Martes, 05 de Octubre de 2004
 En 1984 nace un taller artesanal de costura creado por Elvira Vives Donat con tan sólo 100.000 pesetas de inversión inicial. Cuatro años después se incorpora al negocio su hija, Mireia Bisbe Vives, de quien toma el nombre la empresa. Lo que empezó como un juego basado en la venta al detalle, se ha desarrollado en toda una empresa de moda de alta costura con una reputada fama dentro del mercado español. En 1995 se crea la primera colección "Mireia Bisbe" especializada en el segmento de la fiesta y dirigida a boutiques multimarca de alto nivel. Modernidad y elegancia conjugadas bajo el prisma de una diseñadora que antepone el trabajo bien hecho, al glamour de cartón piedra de las pasarelas.
 
”El mundo de la moda no es tan glamouroso como la gente cree. Hay mucho trabajo detrás”

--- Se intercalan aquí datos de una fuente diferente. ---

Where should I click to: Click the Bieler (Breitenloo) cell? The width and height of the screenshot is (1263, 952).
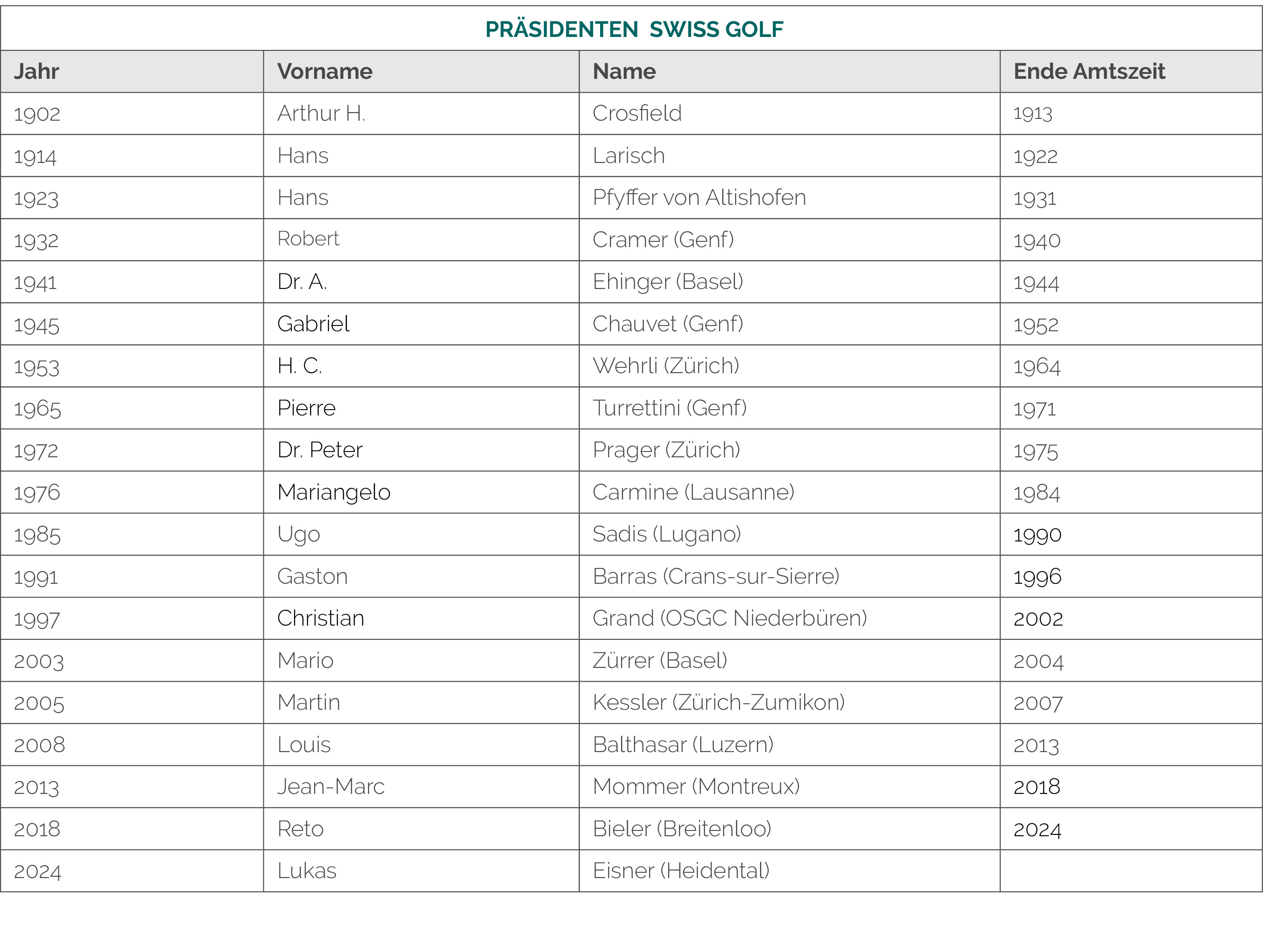coord(790,829)

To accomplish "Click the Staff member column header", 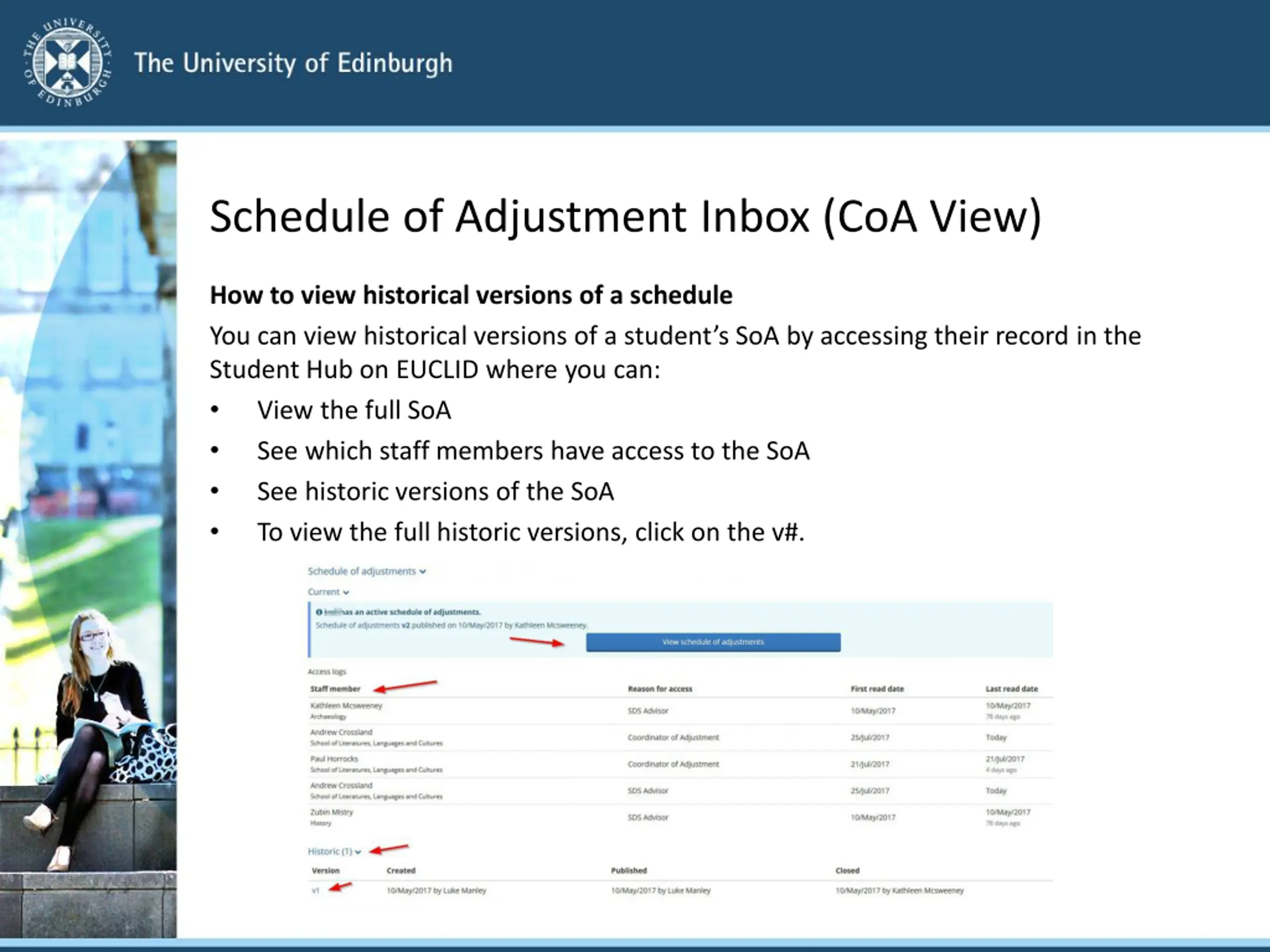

”Hay gente que lleva mucho tiempo y no aporta nada, gente que se mantiene sólo por el nombre. Es algo bastante injusto”

“En moda, el único modo de ganarse la vida es vendiendo”

“El hecho de tener nombre permite a muchos diseñadores obtener licencias para fabricar todo tipo de complementos, que llegan a sumar más que la ropa”
 
 

¿Hablamos de vuestra cartera de clientes como tiendas muy tops?
 


Nuestro producto es de nivel alto. No diría caro, porque a veces ese término se entiende como sobrevalorado pero sí es un tipo de confección y tejido de alta calidad. Tenemos que pensar que es un tipo de prenda muy exclusiva, pensada para ceremonias y fiestas. Con esto, estás acotando un mercado y debes de tener una imagen de tienda determinada, llegar a un tipo de clientes y zonas…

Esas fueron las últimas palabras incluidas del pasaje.